____ DATASET EXCERPTS

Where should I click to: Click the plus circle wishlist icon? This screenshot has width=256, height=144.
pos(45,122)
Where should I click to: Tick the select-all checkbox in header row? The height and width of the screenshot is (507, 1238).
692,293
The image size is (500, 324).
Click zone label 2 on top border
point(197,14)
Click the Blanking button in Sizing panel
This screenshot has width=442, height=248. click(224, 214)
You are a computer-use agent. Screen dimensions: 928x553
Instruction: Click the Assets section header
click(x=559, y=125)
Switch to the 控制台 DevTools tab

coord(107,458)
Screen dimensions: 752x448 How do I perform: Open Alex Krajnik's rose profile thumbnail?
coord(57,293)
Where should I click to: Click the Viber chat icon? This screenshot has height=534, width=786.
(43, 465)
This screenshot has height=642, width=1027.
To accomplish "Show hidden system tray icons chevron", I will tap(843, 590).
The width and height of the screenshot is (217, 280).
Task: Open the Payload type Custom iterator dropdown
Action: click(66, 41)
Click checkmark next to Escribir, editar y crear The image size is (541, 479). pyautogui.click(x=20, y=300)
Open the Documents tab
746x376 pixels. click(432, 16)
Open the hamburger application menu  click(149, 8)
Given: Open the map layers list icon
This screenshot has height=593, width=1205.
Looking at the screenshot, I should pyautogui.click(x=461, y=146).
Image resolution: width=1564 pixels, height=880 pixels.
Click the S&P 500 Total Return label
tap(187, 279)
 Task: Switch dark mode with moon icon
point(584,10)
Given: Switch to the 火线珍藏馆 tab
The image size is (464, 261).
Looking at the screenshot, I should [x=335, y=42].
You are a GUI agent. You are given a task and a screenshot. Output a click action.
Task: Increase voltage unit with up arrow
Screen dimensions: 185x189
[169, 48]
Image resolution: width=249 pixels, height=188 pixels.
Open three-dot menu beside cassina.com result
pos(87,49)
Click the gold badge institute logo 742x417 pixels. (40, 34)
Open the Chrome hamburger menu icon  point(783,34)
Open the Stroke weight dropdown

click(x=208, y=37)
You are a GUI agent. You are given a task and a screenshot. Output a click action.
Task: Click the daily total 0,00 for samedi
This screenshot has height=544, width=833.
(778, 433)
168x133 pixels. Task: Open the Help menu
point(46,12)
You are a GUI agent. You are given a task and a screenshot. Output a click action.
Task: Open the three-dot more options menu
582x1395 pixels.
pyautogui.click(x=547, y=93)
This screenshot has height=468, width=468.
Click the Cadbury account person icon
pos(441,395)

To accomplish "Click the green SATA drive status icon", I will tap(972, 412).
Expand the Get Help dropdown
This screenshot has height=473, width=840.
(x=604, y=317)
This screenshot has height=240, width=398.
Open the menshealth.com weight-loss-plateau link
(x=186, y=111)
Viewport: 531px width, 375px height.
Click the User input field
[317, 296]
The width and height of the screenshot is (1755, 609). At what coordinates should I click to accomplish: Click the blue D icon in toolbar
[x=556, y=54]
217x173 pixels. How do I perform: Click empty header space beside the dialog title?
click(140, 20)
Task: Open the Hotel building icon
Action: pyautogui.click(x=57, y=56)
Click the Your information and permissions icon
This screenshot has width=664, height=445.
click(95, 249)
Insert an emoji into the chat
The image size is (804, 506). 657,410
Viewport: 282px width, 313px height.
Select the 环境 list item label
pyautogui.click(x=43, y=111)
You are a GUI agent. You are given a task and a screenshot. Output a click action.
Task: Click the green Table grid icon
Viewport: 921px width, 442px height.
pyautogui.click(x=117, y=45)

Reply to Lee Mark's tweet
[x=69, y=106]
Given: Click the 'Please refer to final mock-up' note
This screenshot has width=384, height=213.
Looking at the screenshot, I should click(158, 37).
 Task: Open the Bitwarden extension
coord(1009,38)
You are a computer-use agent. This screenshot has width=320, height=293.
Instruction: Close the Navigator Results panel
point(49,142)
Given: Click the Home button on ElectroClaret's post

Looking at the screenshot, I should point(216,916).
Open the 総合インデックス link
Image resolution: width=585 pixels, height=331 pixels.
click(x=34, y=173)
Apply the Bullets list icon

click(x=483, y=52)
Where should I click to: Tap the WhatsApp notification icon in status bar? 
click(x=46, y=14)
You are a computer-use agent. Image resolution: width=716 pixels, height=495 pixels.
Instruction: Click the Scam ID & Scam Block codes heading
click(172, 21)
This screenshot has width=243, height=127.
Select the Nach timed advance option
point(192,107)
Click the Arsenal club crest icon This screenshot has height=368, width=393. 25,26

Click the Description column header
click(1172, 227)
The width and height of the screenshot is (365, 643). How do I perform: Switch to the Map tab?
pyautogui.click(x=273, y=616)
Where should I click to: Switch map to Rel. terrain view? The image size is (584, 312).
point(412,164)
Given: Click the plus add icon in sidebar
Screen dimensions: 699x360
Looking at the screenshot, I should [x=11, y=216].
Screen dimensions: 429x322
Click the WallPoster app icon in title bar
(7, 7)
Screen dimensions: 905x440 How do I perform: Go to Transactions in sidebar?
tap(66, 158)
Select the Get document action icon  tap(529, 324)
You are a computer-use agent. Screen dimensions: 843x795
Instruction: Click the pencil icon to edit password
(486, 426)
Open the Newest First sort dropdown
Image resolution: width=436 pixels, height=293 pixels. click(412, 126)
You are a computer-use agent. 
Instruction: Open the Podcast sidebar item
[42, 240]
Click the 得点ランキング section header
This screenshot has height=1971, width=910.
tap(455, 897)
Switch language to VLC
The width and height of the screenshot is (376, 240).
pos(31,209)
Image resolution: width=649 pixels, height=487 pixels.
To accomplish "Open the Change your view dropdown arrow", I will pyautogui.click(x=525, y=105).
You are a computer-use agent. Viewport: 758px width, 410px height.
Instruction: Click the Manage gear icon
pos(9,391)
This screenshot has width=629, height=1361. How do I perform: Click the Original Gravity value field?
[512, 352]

________

__WORK ITEM__
Reproduce the records above exactly. Leave nothing out.

__EXERCISE OUTPUT__
Where should I click to: Click the plus circle wishlist icon? This screenshot has width=256, height=144.
pos(45,122)
Where should I click to: Tick the select-all checkbox in header row? The height and width of the screenshot is (507, 1238).
692,293
The image size is (500, 324).
Click zone label 2 on top border
point(197,14)
Click the Blanking button in Sizing panel
This screenshot has width=442, height=248. click(224, 214)
You are a computer-use agent. Screen dimensions: 928x553
Instruction: Click the Assets section header
click(x=559, y=125)
Switch to the 控制台 DevTools tab

coord(107,458)
Screen dimensions: 752x448 How do I perform: Open Alex Krajnik's rose profile thumbnail?
coord(57,293)
Where should I click to: Click the Viber chat icon? This screenshot has height=534, width=786.
(43, 465)
This screenshot has height=642, width=1027.
To accomplish "Show hidden system tray icons chevron", I will tap(843, 590).
The width and height of the screenshot is (217, 280).
Task: Open the Payload type Custom iterator dropdown
Action: click(66, 41)
Click checkmark next to Escribir, editar y crear The image size is (541, 479). pyautogui.click(x=20, y=300)
Open the Documents tab
746x376 pixels. click(432, 16)
Open the hamburger application menu  click(149, 8)
Given: Open the map layers list icon
This screenshot has height=593, width=1205.
Looking at the screenshot, I should pyautogui.click(x=461, y=146).
Image resolution: width=1564 pixels, height=880 pixels.
Click the S&P 500 Total Return label
tap(187, 279)
 Task: Switch dark mode with moon icon
point(584,10)
Given: Switch to the 火线珍藏馆 tab
The image size is (464, 261).
Looking at the screenshot, I should [x=335, y=42].
You are a GUI agent. You are given a task and a screenshot. Output a click action.
Task: Increase voltage unit with up arrow
Screen dimensions: 185x189
[169, 48]
Image resolution: width=249 pixels, height=188 pixels.
Open three-dot menu beside cassina.com result
pos(87,49)
Click the gold badge institute logo 742x417 pixels. (40, 34)
Open the Chrome hamburger menu icon  point(783,34)
Open the Stroke weight dropdown

click(x=208, y=37)
You are a GUI agent. You are given a task and a screenshot. Output a click action.
Task: Click the daily total 0,00 for samedi
This screenshot has height=544, width=833.
(778, 433)
168x133 pixels. Task: Open the Help menu
point(46,12)
You are a GUI agent. You are given a task and a screenshot. Output a click action.
Task: Open the three-dot more options menu
582x1395 pixels.
pyautogui.click(x=547, y=93)
This screenshot has height=468, width=468.
Click the Cadbury account person icon
pos(441,395)

To accomplish "Click the green SATA drive status icon", I will tap(972, 412).
Expand the Get Help dropdown
This screenshot has height=473, width=840.
(x=604, y=317)
This screenshot has height=240, width=398.
Open the menshealth.com weight-loss-plateau link
(x=186, y=111)
Viewport: 531px width, 375px height.
Click the User input field
[317, 296]
The width and height of the screenshot is (1755, 609). At what coordinates should I click to accomplish: Click the blue D icon in toolbar
[x=556, y=54]
217x173 pixels. How do I perform: Click empty header space beside the dialog title?
click(140, 20)
Task: Open the Hotel building icon
Action: pyautogui.click(x=57, y=56)
Click the Your information and permissions icon
This screenshot has width=664, height=445.
click(95, 249)
Insert an emoji into the chat
The image size is (804, 506). 657,410
Viewport: 282px width, 313px height.
Select the 环境 list item label
pyautogui.click(x=43, y=111)
You are a GUI agent. You are given a task and a screenshot. Output a click action.
Task: Click the green Table grid icon
Viewport: 921px width, 442px height.
pyautogui.click(x=117, y=45)

Reply to Lee Mark's tweet
[x=69, y=106]
Given: Click the 'Please refer to final mock-up' note
This screenshot has width=384, height=213.
Looking at the screenshot, I should click(158, 37).
 Task: Open the Bitwarden extension
coord(1009,38)
You are a computer-use agent. This screenshot has width=320, height=293.
Instruction: Close the Navigator Results panel
point(49,142)
Given: Click the Home button on ElectroClaret's post

Looking at the screenshot, I should point(216,916).
Open the 総合インデックス link
Image resolution: width=585 pixels, height=331 pixels.
click(x=34, y=173)
Apply the Bullets list icon

click(x=483, y=52)
Where should I click to: Tap the WhatsApp notification icon in status bar? 
click(x=46, y=14)
You are a computer-use agent. Image resolution: width=716 pixels, height=495 pixels.
Instruction: Click the Scam ID & Scam Block codes heading
click(172, 21)
This screenshot has width=243, height=127.
Select the Nach timed advance option
point(192,107)
Click the Arsenal club crest icon This screenshot has height=368, width=393. 25,26

Click the Description column header
click(1172, 227)
The width and height of the screenshot is (365, 643). How do I perform: Switch to the Map tab?
pyautogui.click(x=273, y=616)
Where should I click to: Switch map to Rel. terrain view? The image size is (584, 312).
point(412,164)
Given: Click the plus add icon in sidebar
Screen dimensions: 699x360
Looking at the screenshot, I should [x=11, y=216].
Screen dimensions: 429x322
Click the WallPoster app icon in title bar
(7, 7)
Screen dimensions: 905x440 How do I perform: Go to Transactions in sidebar?
tap(66, 158)
Select the Get document action icon  tap(529, 324)
You are a computer-use agent. Screen dimensions: 843x795
Instruction: Click the pencil icon to edit password
(486, 426)
Open the Newest First sort dropdown
Image resolution: width=436 pixels, height=293 pixels. click(412, 126)
You are a computer-use agent. 
Instruction: Open the Podcast sidebar item
[42, 240]
Click the 得点ランキング section header
This screenshot has height=1971, width=910.
tap(455, 897)
Switch language to VLC
The width and height of the screenshot is (376, 240).
pos(31,209)
Image resolution: width=649 pixels, height=487 pixels.
To accomplish "Open the Change your view dropdown arrow", I will pyautogui.click(x=525, y=105).
You are a computer-use agent. Viewport: 758px width, 410px height.
Instruction: Click the Manage gear icon
pos(9,391)
This screenshot has width=629, height=1361. How do I perform: Click the Original Gravity value field?
[512, 352]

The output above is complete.